Block 1. Cognitive offloading (slide 6) is the new concept; most students haven't thought about it. The line "AI multiplies your output. It can also multiply your debt." is the anchor. Personal story helps: a time I used AI and shipped something I later regretted.
Block 2. Show one real governance doc on screen, mine or a public one. Read it together. Note how short it is. Most students expect 30 pages; show them it's 2.
Block 3 (drafting, 15 min, live together). Three docs, but each is one page. We open the templates in starter/ and fill in the bracketed sections together, live. They'll feel like they're "not writing enough." That's the point. Cue: record the three docs in the logbook as we go.

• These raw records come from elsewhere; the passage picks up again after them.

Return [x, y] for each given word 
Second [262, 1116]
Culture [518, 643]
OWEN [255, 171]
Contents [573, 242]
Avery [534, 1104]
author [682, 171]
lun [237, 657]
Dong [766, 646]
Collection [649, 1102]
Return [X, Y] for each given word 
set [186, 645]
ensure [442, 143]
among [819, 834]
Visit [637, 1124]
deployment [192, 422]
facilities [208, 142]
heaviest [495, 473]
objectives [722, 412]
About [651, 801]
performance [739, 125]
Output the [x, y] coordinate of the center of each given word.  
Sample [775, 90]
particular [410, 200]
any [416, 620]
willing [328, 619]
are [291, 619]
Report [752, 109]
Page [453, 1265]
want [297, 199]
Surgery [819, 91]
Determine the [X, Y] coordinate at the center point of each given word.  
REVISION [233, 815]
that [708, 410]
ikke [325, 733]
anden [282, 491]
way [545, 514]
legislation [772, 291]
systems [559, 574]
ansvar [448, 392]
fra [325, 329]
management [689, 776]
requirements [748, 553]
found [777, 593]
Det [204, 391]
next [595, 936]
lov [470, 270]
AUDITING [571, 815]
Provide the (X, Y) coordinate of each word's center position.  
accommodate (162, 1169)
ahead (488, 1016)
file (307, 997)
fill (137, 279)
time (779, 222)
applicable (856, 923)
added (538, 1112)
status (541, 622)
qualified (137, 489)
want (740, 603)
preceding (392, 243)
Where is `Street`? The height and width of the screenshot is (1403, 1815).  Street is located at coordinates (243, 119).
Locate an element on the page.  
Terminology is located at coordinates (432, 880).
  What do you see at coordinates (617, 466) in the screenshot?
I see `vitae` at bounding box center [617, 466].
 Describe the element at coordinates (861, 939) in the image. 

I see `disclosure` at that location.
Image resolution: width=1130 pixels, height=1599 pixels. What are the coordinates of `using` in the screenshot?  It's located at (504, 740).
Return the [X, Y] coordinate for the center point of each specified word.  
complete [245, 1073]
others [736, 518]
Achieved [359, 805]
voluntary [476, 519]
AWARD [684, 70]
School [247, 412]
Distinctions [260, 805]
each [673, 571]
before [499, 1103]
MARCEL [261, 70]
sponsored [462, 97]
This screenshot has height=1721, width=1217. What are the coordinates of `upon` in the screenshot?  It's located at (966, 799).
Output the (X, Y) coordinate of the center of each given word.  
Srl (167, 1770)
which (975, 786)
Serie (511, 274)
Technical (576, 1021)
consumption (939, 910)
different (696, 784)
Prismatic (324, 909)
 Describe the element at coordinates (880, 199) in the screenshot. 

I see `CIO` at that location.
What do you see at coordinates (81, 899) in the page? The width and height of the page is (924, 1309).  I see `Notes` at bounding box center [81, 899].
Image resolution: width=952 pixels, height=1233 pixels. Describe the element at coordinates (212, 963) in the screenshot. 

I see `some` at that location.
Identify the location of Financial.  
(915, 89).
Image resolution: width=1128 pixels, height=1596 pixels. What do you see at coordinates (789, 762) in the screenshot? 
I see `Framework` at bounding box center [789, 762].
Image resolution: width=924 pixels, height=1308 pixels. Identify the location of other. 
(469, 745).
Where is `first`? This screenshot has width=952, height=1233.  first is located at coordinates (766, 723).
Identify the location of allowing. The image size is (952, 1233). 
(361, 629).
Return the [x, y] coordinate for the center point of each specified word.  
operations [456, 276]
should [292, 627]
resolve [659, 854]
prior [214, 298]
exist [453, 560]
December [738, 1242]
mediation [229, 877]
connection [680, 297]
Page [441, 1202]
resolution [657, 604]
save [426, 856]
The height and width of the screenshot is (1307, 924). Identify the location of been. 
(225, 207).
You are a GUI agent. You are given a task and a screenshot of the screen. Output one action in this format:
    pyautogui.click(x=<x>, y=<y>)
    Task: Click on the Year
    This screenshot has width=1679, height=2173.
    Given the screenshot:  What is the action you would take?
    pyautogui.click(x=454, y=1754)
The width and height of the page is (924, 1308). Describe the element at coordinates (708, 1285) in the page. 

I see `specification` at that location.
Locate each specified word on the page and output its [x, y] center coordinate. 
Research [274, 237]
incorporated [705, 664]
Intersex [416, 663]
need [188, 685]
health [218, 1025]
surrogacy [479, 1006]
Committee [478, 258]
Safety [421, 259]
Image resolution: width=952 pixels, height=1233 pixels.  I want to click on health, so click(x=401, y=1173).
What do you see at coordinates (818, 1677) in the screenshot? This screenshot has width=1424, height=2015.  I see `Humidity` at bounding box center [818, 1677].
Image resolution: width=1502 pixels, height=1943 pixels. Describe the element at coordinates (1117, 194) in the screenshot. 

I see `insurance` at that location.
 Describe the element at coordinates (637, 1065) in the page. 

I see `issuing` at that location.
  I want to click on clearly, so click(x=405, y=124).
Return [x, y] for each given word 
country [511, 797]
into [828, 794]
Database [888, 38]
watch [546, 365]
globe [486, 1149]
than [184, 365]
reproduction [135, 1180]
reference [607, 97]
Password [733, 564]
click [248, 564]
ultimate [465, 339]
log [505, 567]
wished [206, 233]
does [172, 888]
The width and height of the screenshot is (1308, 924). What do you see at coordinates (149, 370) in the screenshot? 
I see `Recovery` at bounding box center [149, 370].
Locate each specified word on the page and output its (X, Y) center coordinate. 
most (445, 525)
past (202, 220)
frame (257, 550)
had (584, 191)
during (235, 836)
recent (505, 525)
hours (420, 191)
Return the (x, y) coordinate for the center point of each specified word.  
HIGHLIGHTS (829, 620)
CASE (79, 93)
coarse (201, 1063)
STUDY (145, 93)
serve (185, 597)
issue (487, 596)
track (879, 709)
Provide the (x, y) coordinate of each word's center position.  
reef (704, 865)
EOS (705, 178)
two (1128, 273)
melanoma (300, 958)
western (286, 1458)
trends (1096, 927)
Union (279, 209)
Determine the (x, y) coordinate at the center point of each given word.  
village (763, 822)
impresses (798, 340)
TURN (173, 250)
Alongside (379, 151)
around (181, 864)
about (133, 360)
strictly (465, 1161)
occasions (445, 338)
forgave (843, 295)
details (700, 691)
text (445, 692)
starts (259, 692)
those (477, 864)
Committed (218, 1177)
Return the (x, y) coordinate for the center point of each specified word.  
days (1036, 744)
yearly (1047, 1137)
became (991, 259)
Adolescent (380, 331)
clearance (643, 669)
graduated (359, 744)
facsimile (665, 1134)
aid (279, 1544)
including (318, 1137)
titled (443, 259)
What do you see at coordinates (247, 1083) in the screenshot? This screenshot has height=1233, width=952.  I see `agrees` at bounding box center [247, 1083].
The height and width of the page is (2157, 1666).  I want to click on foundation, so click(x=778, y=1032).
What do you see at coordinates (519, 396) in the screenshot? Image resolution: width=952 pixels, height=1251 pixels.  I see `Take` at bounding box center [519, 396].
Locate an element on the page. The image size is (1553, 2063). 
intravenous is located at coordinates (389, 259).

Block 4 (enforcement, 15 min, live together). I demo one mechanism live; each student ships ONE alongside me. Don't let anyone do two; depth over breadth here. A second mechanism is optional polish, never required. Walk the room; common issues:
- Husky setup confusion (npm scripts vs husky install).
- ESLint flat config (eslint.config.js) syntax for custom rules.
- GitHub Actions branch protection rule must be set on GitHub UI, not just in YAML.
Block 5 (debate, 10 min). Split the room. Side A argues against the enforcement they just built. Side B argues for it. Then swap. The goal is empathy with the opposing view; every senior engineer needs both perspectives.
Anticipated questions
"Does this stuff actually slow teams down?"
Yes, a little. The trade is consistency for time. Worth it past ~5 engineers.
"What if a team member objects to the policy?"
Talk to them privately first. If you can't change their mind, escalate to the EM. Don't enforce in PR reviews unilaterally.
"How do I know when to remove a standard?"
When you can't remember why it was added. (Document the why, always.)
"Should the AI usage policy ban AI for security-related code?"
Reasonable to require human review on security-touching files. "Ban" is strong; "requires sign-off" is better.
If you run short
- Cut block 5 debate to 5 min: quick poll instead.
- Compress block 2 to 5 min: show one example, move on.
- Never cut block 4. The working enforcement is the deliverable.
Post-session
In chat: "Everything we built today is in your logbook (/logbook): the three governance docs, the enforcement mechanism you shipped, and a pointer to your improved repo. Keep your logbook; in Workshop 8 your proposal comes straight out of it (it already holds your W1–W7 outputs). Optional: practice your 8-minute story out loud before next session."